You know that glorious, overtired feeling when there seems to be an age between ticks of the clock, and in each space muscles rush to unwind and meld with the bed, sleep hormones flood your body so that breath by breath there is less of it still feeling like its attached to you..... bliss.

Tick...spine unlocks,....tock...warmth sweeps over,.....tick....legs are asleep,.....tock.....head goes fuzzy, ...tick....."Mum?"

"Er, mum?"

"What"

"I'm scared"

(in gruff, slurry voice) "Don't be daft, go to sleep"

...Tick...

"Mum?"

"What?"

"Someones outside with a torch.......... I think we've got burglars"

So what did I do? I got up, of course, went to the window and had a look. No torches, no burglars, but a (battery operated?) burglar alarm on the house opposite is dolorously winking a tiny white light, normally completely unnoticeable. Gentle conversation ensues, whilst husband lightly snores and occasionally adds to the suspense by appearing to be about to grunt or snort instead.

Waking Gary up is NOT a good idea. Once he's awake, he's awake and he lets you know about it, all night. He could enter the world championships for solo prostrate mattress trampolining, and the grunts would make a weighlifter proud.

This is going on a bit, so, anyway, settle son down, settle self down, count to ten and start again.
"Mum?"

End result: at five to one in the morning even Gary (who's half awake impressions of Father Jack ought to be legendary; fuck, bollocks, grrr....) agrees to let the sprog share our bed for the night, for the sake of reduced peace rather than none at all. So I'm lying there waving one arm about in the air and using my lighter like a Barry Manilow fan so that son can crash and stumble toward the light. He gets into our bed by climbing over the end and walking up the middle.

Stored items
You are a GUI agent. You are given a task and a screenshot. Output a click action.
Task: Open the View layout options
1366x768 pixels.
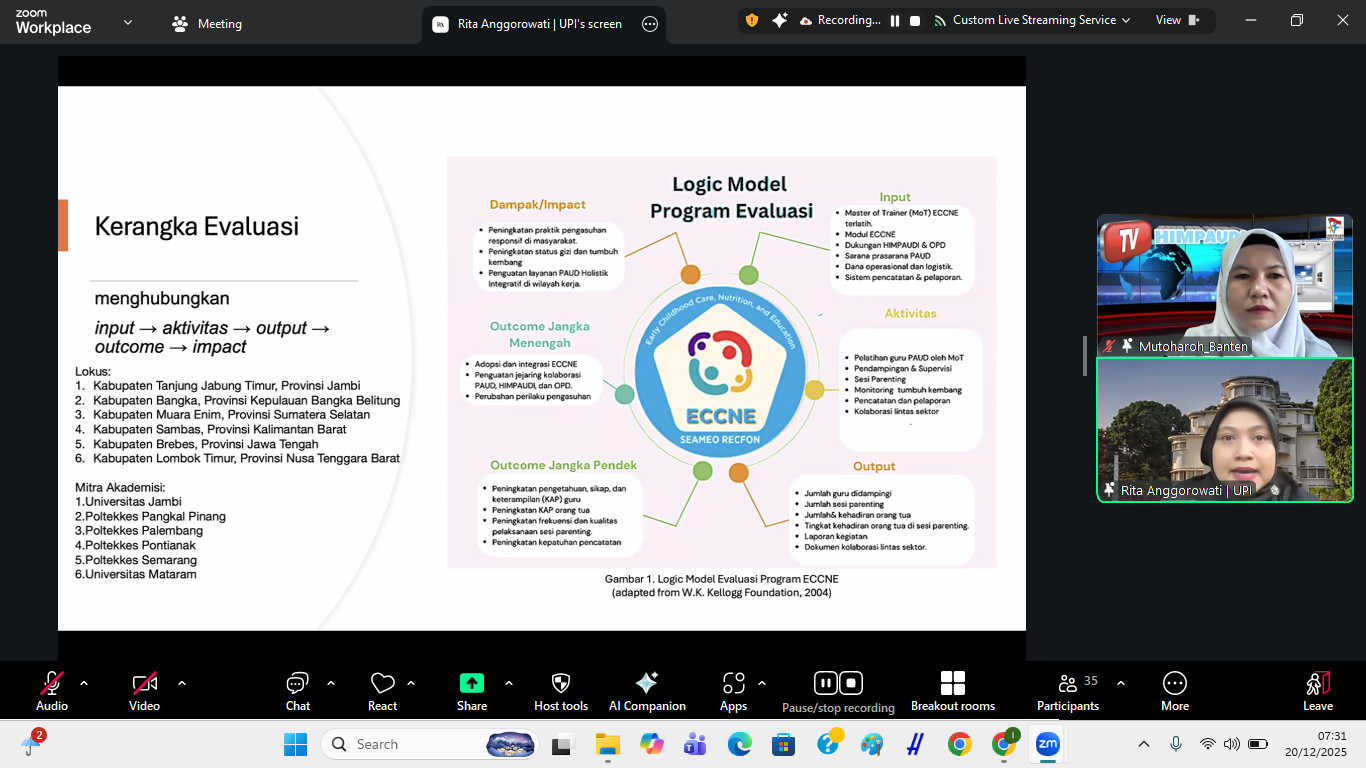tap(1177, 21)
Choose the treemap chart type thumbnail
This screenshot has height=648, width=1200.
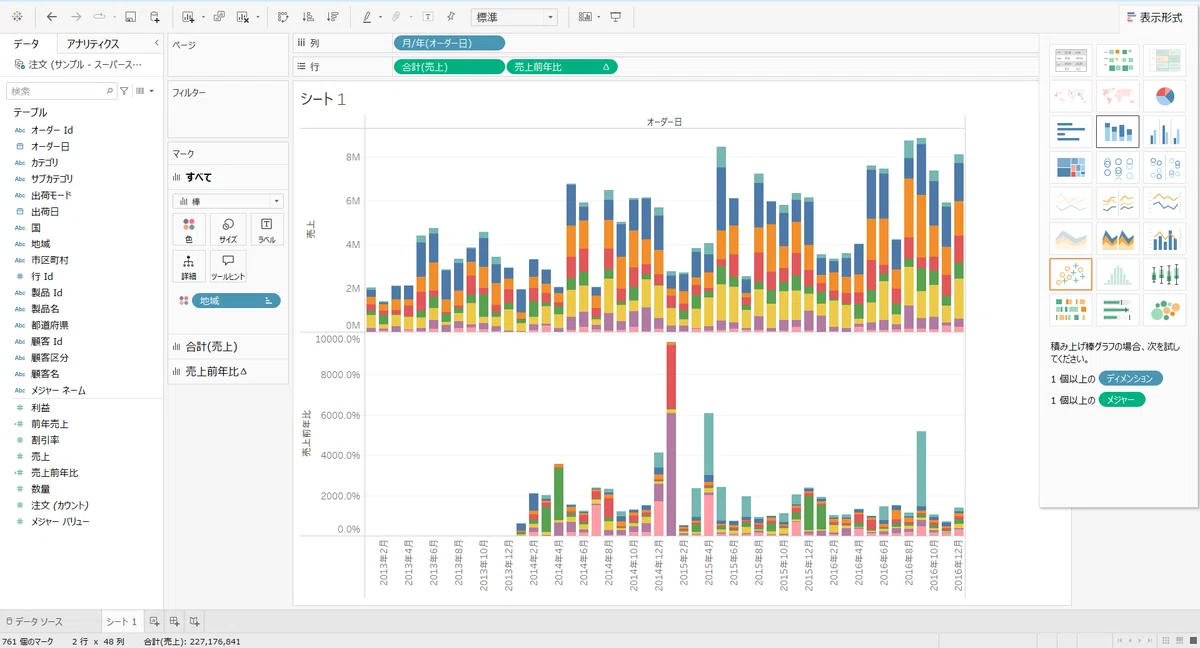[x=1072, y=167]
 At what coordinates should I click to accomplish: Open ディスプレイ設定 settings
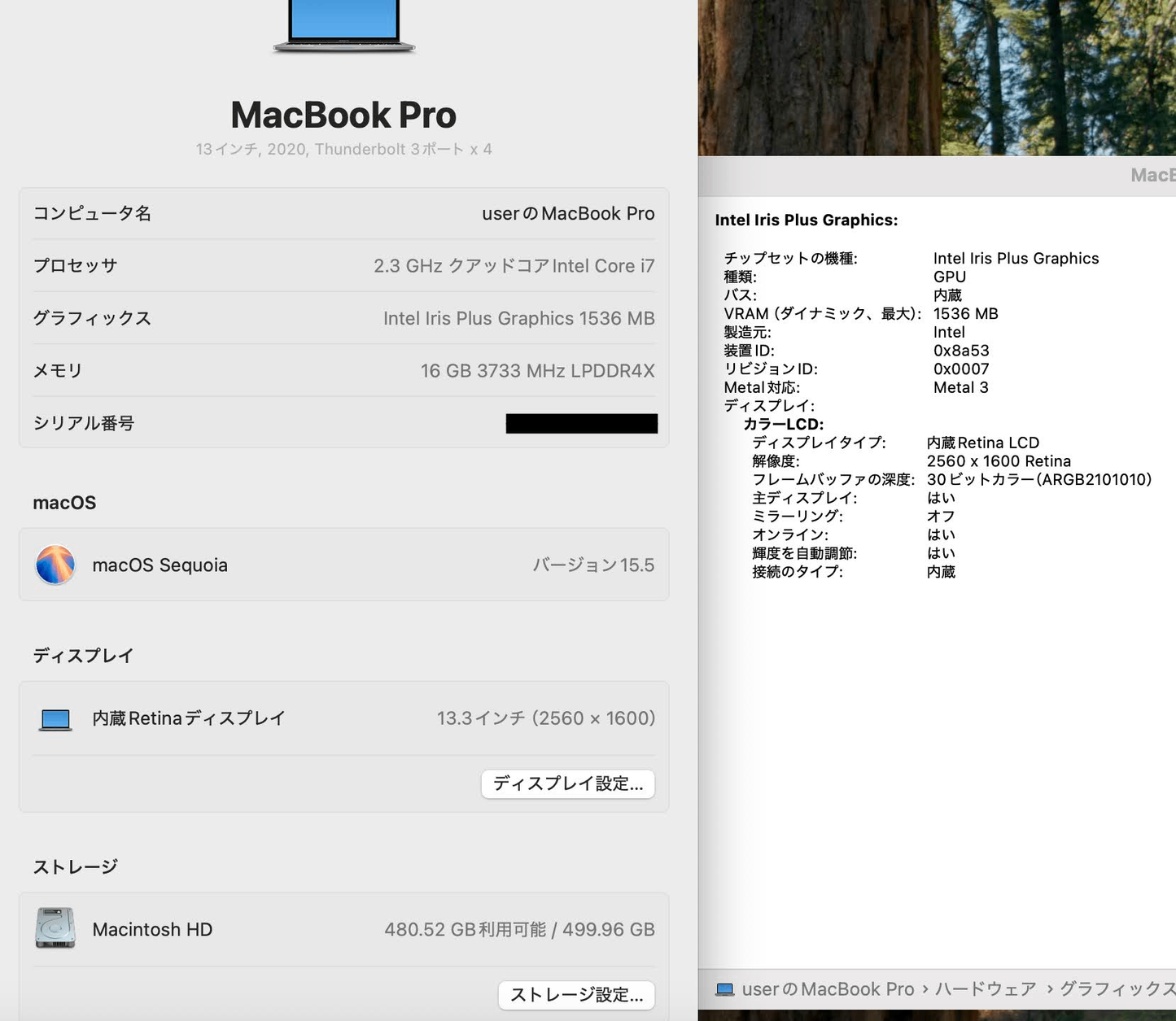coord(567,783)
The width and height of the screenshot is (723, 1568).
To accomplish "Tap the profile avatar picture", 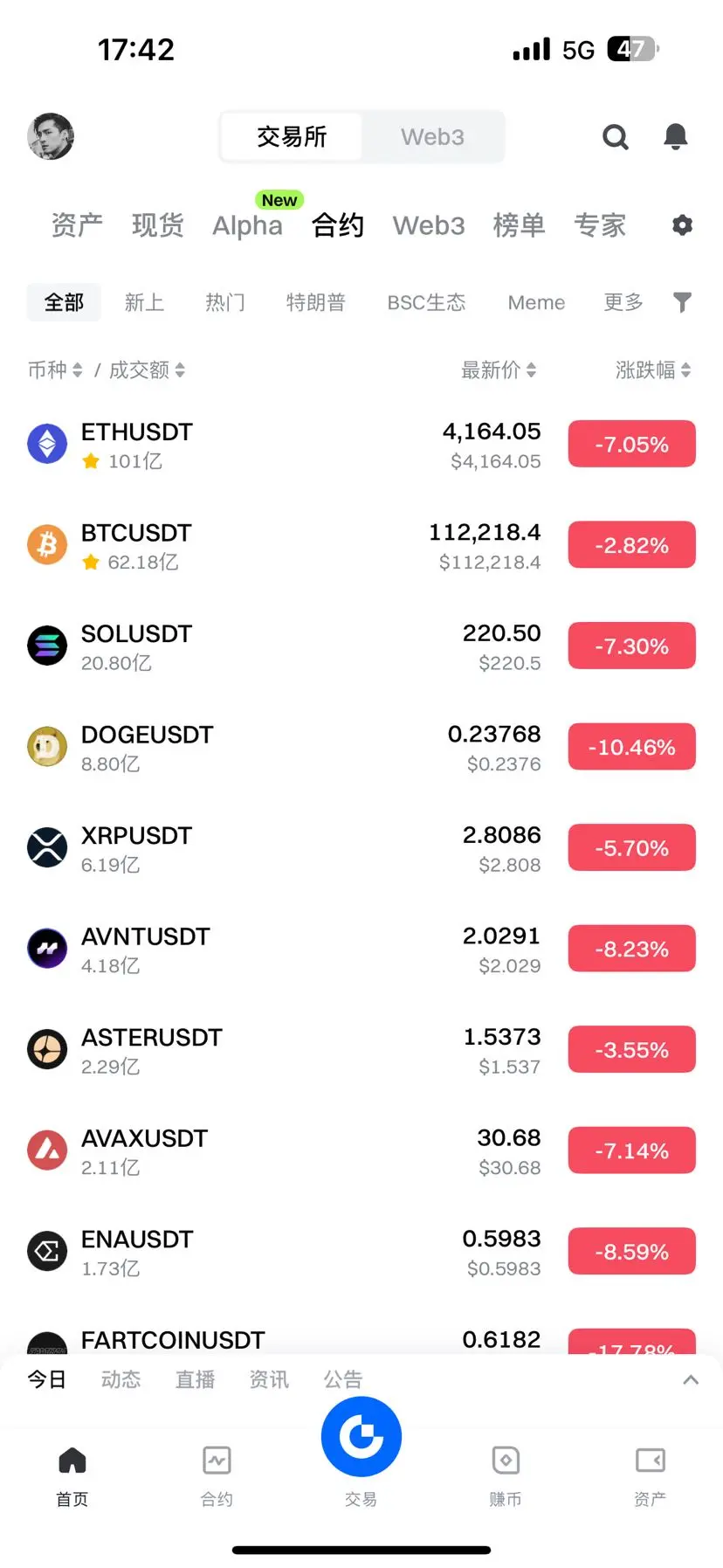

*What is needed*. Could you write the next part of the account of the night a scared son kept his mum awake, picking up after its last sentence?

*Response for this exercise*.
Five minutes later the lights come on.

This ought to be the end of the story, except that the house was immediately lit up like Battersea Power Station and involved me (who else?) getting up and going round turning things off.

Son goes back to his own bed.
Son decides he's still a bit scared of the dark now, gets back up and turns his bedroom light back on.
I lie there trying desperately not to notice the warm yellow glow from the hallway,
And the power goes off again.

When it was finally repaired at coming up for 2 am we were back to three in a bed, son and husband both sideways trampolining in the search for space and me clinging to the mercifully solid edge of the mattress like a spare plank.

5.30 am yesterday morning I woke to find Gary fumbling for socks, one overheated child making his unconscious way to the middle of my pillow away from the cold patch where his dad threw the blankets back, and the cat on my head, or rather nested at the top of same pillow, pretty much in my hair. I didnt even have an inch of space to roll over.

Yesterday wasn't so bad, considering. OK I was on auto pilot, a few million more braincells than usual refused to fire up, I probably made some serious bloopers and I was aware of a slight shiver of muscular fatigue, all day. Being a mother strips you of all pride however, particulalry pride in your ability to function as a member of society, so I slipped back in to new-mother-zombie-mode (once learned, never forgotten) without a flicker of guilt or shame at functioning at the level of a mental patient.

Catch 22 with autopilot, for me anyhow, is that my body clock defaults to the previous day's settings, in other words last night I was wide awake until 1 am and half awake until sometime around 2, again, and today I am a little more irascible, a little more inclined to feel that the world and I should be back up to speed, when we're so obviously not.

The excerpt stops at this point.